Tips untuk Pasien Sakit Paru-Pernapasan agar Puasa Ramadhan Tetap Terjaga

Laporan: Tio Pirnando
Sabtu, 01 Maret 2025 | 12:19 WIB
Ketua Majelis PDPI, Prof Tjandra Yoga Aditama. (SinPo.id/dok. Pribadi)
Ketua Majelis PDPI, Prof Tjandra Yoga Aditama. (SinPo.id/dok. Pribadi)

SinPo.id - Ketua Majelis Kehormatan Perhimpunan Dokter Paru Indonesia (PDPI), Prof Tjandra Yoga Aditama memberikan tips kepada masyarakat yang memiliki berbagai penyakit atau gangguan kesehatan paru dan pernapasan, baik dalam bentuk penyakit Asma Bronkial, Penyakit Paru Obstruktif Kronik (PPOK) seperti bronkitis kronik, emfisema atau juga berbagai bentuk infeksi atau radang paru.

Tips ini agar masalah kesehatan dapat terkontrol secara baik selama Ramadhan 2025. 

Prof Tjandra menerangkan, tipsnya yaitu memastikan gizi berimbang dengan kesehatan paru. Karenanya, saat berbuka puasa harus banyak minum air, atau ditambah susu. 

"Hal ini akan membantu proses rehidrasi pada hari itu, ini penting bagi kesehatan paru. Karena kekentalan mukus di dalam saluran napas akan berhubungan dengan tingkat dehidrasi atau rehidrasi tubuh kita," kata Prof Tjandra, Sabtu, 1 Maret 2025. 

Direktur Pasca Sarjana Universitas YARSI ini menyarankan agar menghindari minuman bersoda atau minuman aditif lain.

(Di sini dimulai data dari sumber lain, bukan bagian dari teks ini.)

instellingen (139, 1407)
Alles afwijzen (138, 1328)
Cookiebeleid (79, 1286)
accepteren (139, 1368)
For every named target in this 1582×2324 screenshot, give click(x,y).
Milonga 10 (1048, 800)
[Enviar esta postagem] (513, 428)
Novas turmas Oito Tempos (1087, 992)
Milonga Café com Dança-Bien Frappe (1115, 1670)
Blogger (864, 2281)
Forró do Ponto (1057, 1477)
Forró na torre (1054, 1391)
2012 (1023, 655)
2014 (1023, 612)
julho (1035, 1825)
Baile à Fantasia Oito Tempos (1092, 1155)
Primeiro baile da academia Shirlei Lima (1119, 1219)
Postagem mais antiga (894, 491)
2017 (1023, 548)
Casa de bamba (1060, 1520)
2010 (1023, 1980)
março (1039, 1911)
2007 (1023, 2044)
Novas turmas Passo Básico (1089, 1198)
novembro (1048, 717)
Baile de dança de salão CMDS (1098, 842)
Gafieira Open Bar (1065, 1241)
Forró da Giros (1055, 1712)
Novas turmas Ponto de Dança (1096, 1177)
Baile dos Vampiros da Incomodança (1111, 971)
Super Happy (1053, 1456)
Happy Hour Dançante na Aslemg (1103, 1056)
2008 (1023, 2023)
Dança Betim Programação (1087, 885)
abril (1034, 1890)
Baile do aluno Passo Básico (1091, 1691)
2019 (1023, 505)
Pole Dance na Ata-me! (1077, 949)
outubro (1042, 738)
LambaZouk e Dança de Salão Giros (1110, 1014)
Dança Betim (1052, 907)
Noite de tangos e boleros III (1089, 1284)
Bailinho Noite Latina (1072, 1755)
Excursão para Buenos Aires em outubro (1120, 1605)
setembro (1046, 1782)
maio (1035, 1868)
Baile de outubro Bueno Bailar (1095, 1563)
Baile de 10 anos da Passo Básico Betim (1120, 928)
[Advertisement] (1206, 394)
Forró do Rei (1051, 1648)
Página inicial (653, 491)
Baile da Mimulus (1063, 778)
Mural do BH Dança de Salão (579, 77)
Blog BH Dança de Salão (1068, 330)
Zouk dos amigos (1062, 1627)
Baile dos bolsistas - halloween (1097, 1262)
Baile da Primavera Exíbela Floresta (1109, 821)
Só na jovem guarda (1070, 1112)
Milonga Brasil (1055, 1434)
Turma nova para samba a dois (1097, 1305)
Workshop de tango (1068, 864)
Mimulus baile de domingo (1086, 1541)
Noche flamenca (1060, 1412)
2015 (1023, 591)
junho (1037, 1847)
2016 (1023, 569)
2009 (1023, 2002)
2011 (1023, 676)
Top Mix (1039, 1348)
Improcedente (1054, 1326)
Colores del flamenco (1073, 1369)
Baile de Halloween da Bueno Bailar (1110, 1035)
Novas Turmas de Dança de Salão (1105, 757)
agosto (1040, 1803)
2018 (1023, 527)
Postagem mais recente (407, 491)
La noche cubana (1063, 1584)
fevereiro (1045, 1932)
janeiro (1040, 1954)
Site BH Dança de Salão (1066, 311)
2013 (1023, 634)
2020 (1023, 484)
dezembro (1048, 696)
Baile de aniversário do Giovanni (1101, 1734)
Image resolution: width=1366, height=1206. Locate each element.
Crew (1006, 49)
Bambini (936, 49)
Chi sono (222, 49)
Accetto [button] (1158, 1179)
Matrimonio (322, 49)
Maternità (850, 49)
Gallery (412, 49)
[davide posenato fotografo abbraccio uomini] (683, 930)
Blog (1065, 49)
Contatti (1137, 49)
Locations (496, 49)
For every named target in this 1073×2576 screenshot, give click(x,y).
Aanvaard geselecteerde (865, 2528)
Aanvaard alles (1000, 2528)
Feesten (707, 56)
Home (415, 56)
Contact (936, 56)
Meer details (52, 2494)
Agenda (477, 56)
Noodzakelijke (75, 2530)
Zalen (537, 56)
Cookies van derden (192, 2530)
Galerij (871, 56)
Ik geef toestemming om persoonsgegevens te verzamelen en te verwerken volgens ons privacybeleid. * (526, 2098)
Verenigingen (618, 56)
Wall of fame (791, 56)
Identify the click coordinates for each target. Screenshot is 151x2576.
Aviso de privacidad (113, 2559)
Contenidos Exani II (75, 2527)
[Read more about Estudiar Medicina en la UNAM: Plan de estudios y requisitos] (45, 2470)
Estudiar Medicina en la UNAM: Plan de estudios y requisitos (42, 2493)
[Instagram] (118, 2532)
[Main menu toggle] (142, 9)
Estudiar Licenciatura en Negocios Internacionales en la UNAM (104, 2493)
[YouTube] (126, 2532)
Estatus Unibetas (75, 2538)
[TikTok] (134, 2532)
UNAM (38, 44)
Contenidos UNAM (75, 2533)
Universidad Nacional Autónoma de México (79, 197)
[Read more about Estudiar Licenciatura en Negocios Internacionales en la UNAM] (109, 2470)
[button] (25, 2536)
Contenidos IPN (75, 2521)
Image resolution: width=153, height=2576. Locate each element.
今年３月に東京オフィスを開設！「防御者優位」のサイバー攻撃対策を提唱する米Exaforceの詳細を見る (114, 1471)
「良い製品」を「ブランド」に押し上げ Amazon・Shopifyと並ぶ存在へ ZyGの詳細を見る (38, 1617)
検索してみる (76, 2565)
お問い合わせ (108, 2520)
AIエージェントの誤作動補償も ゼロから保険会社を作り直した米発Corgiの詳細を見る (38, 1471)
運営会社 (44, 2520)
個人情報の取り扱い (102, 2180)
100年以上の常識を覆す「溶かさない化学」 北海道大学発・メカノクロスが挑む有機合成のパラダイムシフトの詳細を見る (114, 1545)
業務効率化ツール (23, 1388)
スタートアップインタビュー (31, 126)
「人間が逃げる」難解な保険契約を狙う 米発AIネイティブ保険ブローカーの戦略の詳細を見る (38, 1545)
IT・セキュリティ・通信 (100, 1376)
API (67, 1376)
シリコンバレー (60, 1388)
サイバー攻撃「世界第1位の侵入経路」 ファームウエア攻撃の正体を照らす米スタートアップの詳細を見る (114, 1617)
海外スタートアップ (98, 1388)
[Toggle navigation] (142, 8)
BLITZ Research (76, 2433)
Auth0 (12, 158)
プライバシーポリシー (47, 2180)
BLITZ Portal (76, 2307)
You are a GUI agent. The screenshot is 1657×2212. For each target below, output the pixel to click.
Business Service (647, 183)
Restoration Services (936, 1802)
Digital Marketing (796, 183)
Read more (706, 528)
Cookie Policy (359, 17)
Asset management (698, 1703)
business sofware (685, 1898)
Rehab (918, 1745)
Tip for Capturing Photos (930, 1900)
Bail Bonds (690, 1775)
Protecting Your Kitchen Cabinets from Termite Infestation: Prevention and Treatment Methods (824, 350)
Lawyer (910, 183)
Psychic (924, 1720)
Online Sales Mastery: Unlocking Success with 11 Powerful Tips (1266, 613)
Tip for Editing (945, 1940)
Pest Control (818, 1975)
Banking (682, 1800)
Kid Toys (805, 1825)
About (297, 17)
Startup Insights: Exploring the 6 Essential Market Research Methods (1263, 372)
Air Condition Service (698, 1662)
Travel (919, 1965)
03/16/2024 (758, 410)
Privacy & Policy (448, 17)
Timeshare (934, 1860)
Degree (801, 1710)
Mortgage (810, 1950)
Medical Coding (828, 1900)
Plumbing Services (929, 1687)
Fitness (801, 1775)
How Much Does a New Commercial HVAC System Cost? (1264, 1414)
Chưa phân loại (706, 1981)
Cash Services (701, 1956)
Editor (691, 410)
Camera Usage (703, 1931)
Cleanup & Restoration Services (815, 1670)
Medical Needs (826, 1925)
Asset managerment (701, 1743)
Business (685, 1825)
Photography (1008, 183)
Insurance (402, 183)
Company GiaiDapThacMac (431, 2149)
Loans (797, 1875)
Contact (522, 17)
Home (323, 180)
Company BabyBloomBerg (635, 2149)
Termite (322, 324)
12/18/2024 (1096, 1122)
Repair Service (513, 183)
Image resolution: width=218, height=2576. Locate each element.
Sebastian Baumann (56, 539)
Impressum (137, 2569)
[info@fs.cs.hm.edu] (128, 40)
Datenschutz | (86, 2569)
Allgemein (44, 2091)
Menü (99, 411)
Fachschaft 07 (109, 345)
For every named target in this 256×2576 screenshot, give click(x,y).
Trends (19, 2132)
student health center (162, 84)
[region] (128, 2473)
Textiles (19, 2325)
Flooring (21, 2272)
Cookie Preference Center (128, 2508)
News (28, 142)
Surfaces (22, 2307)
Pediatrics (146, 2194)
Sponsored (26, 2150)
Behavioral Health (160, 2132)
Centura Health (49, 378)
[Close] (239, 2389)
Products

Selain minuman, makanan yang dianjurkan untuk berbuka puasa adalah santapan rendah lemak, serta makanan yang mengandung gula alami. 

Makanan dalam bentuk sup juga dianjurkan serta tentu buah dan berbagai jenis kurma yang kini mulai banyak dijumpai. 

Sementara itu untuk makan sahur, memang dianjurkan karbohidrat seperti beras atau roti. Sebaiknya dipilih yang berserat tinggi atau jenis “wholegrain” karena akan memberi rasa kenyang lebih lama.  

Tips berikutnya mengenai aktifitas fisik. Prof Tjandra mengaku memahami bahwa ketika sedang berpuasa, maka kemampuan olahraga berat akan berkurang. 

Namun, amat tetap dianjurkan melakukan aktifitas fisik sesuai kemampuan, dan ini akan sangat bermanfaat bagi kesehatan paru. 

"Khusus mereka dengan kondisi paru tertentu maka dapat dilakukan tehnik tertentu seperti  aerobik bertahap (step-by-step aerobic) dan lain-lain," ucapnya.  

Kemudian tentang konsumsi obat untuk penyakit paru yang dialami. Menurut Prof Tjandra, jika diharuskan oleh dokter konsumsi obat, maka harus disikapi sesuai dengan pola puasa. 

Misal, jika obat tiga kali sehari, maka dapat diminum pada waktu berbuka, mau tidur malam atau sesudah sholat Tarawih dan sekali lagi waktu sahur. Bila obatnya dua kali sehari, maka dapat dikonsumsi waktu buka dan sahur.

Selain itu, penggunaan obat inhaler yang dihisap/disemprot ke mulut untuk masuk ke paru, juga seringkali jadi perdebatan, apakah membatalkan puasa atau tidak. Salah satu upaya menyikapinya adalah dengan menggunakan yang kerja panjang (long acting) yang dapat digunakan sesudah berbuka dan sebelum sahur misalnya. 

"Kadang-kadang juga ada yang mempertanyakan penggunaan oksigen, kalau sesekali dan terkontrol baik maka tentu masih dapat ditolerir, tetapi kalau sakitnya sudah cukup parah dan memerlukan oksigen yang intensif maka mungkin perlu pertimbangan lebih lanjut," tuturnya.

Tips selanjutnya  bersifat lebih umum, untuk para perokok. Ketika puasa maka para perokok tentu berhasil tidak merokok sejak sahur sampai datang waktu berbuka, dan itu lebih dari 12 jam lamanya. 

Prof Tjandra mengjaka agar menggunakan momentum yang baik itu untuk tetap terus tidak merokok di sore dan malam hari, dan juga nanti sesudah Idul Fitri. 

"Sehingga bulan puasa tahun ini menjadi saat berharga bagi kesehatan para perokok karena berhasil berhenti merokok sepenuhnya," tukas Adjunct Profesor Griffith University, Brisbane Australia, itu.